Além disso serão destinados R$ 5,7 bilhões para encargos financeiros da União, e R$ 3 bilhões devem ir para reserva de contingência. Outras pastas que serão contempladas incluem Turismo (R$ 3,7 bilhões), Economia (R$ 1,7 bilhão), Agricultura (R$ 934 milhões), Justiça (R$ 800 milhões), Meio Ambiente (R$ 536 milhões), Defesa (R$ 500 milhões), Trabalho e Previdência (R$ 400,6 milhões), Mulher (R$ 250 milhões) e Comunicações (R$ 126,4 milhões).

Outros R$ 35 milhões deve ir para dotações da Presidência da República, enquanto o Banco Central receberá R$ 10 milhões.

Os R$ 23,9 bilhões liberados do excesso de arrecadação de 2022, assim como os valores parados em contas do PIS/Pasep, devem ser destinados exclusivamente a investimentos públicos.

O que mais prevê a PEC

O texto também prorroga até o fim de 2024 a Desvinculação de Receitas da União (DRU), mecanismo que permite ao governo federal o uso livre de 20% de todos os tributos federais vinculados a fundos ou despesas.

Outro trecho prevê a instituição de um novo regime fiscal por meio de lei complementar, a ser proposta pelo presidente da República até 31 de agosto de 2023. Esse regime vai substituir o teto de gastos.

Na fase de tramitação na Câmara, após o Supremo Tribunal Federal (STF) declarar inconstitucional as emendas de relator ao Orçamento, foram incluídos na PEC dispositivos que redistribuem os R$ 19,4 bilhões que iriam para o chamado orçamento secreto.

Como a PEC abre caminho para o fim do teto de gastos

Ao permitir a criação de um novo arcabouço fiscal por meio de lei complementar, a emenda constitucional facilita o fim da atual regra do teto de gastos, uma vez que, para ser aprovado, um projeto de lei complementar precisa do voto favorável de 257 deputados e 41 senadores.
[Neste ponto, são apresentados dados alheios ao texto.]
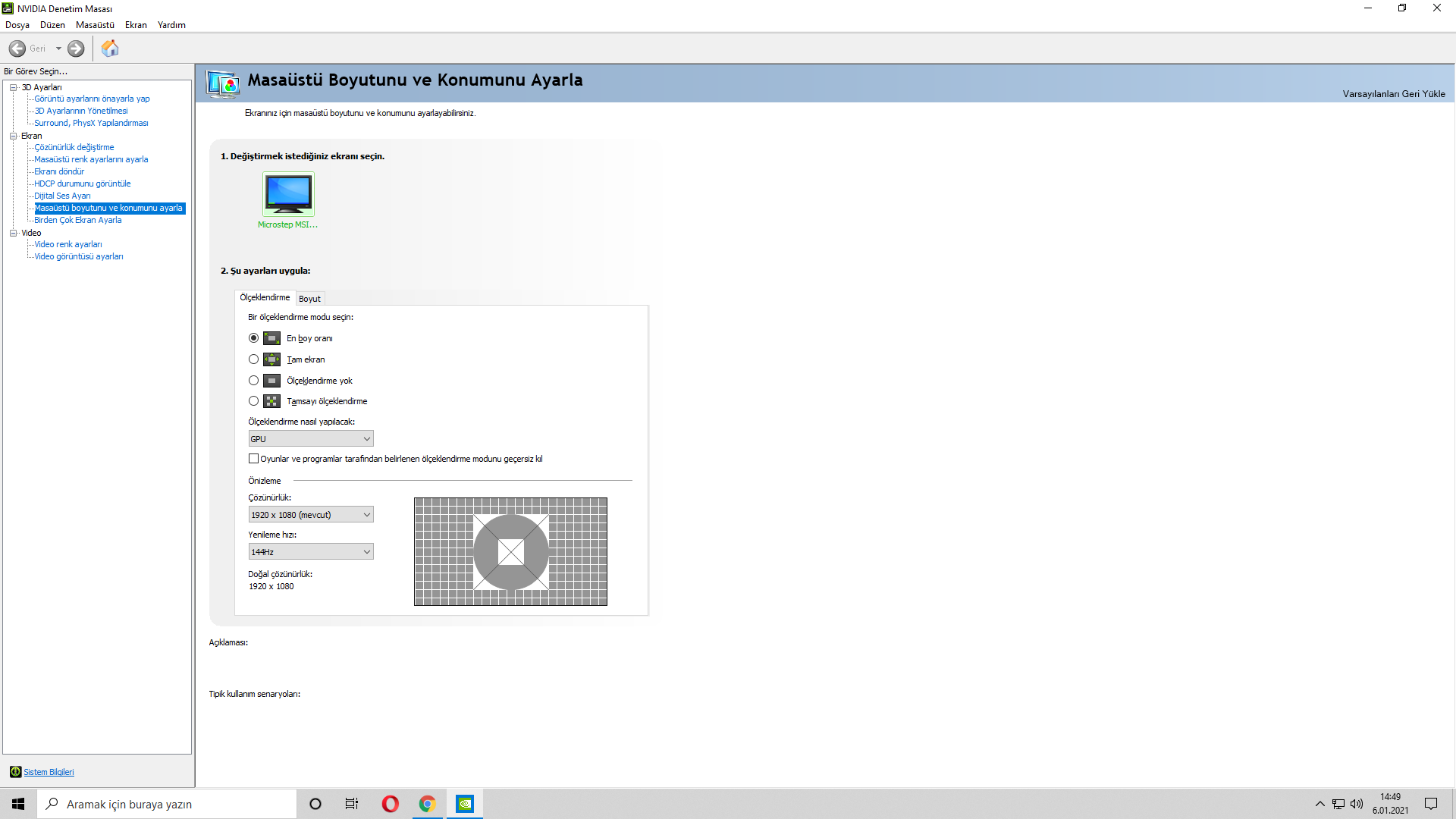Click Varsayılanları Geri Yükle
The height and width of the screenshot is (819, 1456).
(x=1393, y=94)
No caso de uma mudança por emenda constitucional, seria necessária a assinatura de 171 deputados ou 21 senadores para apresentação de proposta, além do apoio de 308 deputados e 49 senadores em dois turnos de votação nos plenários da Câmara e no Senado.

Logo após a aprovação da PEC na Câmara, o futuro ministro da Fazenda, Fernando Haddad (PT), afirmou que pretende enviar o projeto ainda no primeiro semestre do ano que vem, para que o Congresso possa ter “pelo menos seis meses” para se debruçar sobre o tema.

Como a PEC beneficia o governo Bolsonaro

Como a Emenda Constitucional 126 entra em vigor já a partir da data de publicação, ou seja, esta quinta-feira (22), a liberação do equivalente a 6,5% da receita extraordinária de 2021 para investimentos públicos, as receitas próprias instituições de ensino e as doações a programas socioambientais abrangem também o atual ano fiscal.

Assim, calcula-se que cerca de R$ 23 bilhões podem ficar fora do teto de gastos e disponíveis para serem utilizados ainda em 2022. A aplicação dos recursos pode aliviar o governo de Bolsonaro, que enfrenta dificuldades para fechar as contas ao fim do mandato e já anunciou uma série de contingenciamentos para não ultrapassar o limite de despesas.

O que mudou na PEC após o fim das emendas de relator

Após o STF declarar inconstitucionais as emendas de relator, um acordo entre a equipe de Lula, o presidente da Câmara, Arthur Lira (PP-AL), e lideranças partidárias incluiu na PEC uma redistribuição dos R$ 19,4 bilhões que iriam para o chamado orçamento secreto.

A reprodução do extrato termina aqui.